== Given problem ==
Reproduce the rows word for word, from the line containing "The height and" through the end of the rows, and omit the pictures.

== Record set ==

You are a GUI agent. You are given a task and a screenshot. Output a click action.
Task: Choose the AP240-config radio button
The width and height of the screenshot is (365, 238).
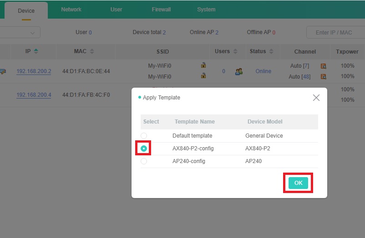coord(144,161)
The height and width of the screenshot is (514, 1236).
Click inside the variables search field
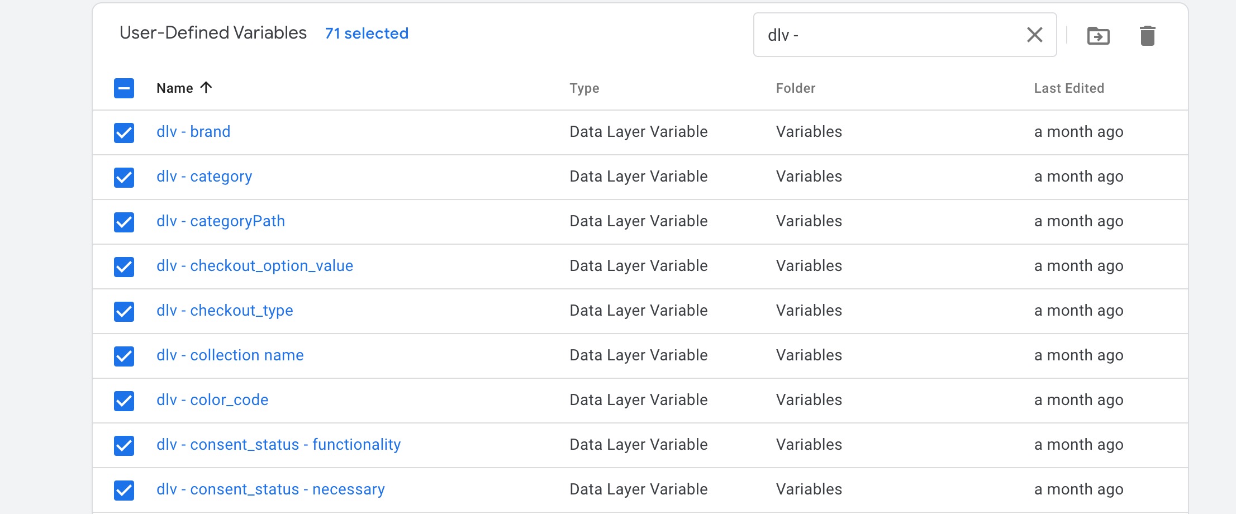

== Result for this exercise ==
The height and width of the screenshot is (514, 1236).
Click inside the variables search field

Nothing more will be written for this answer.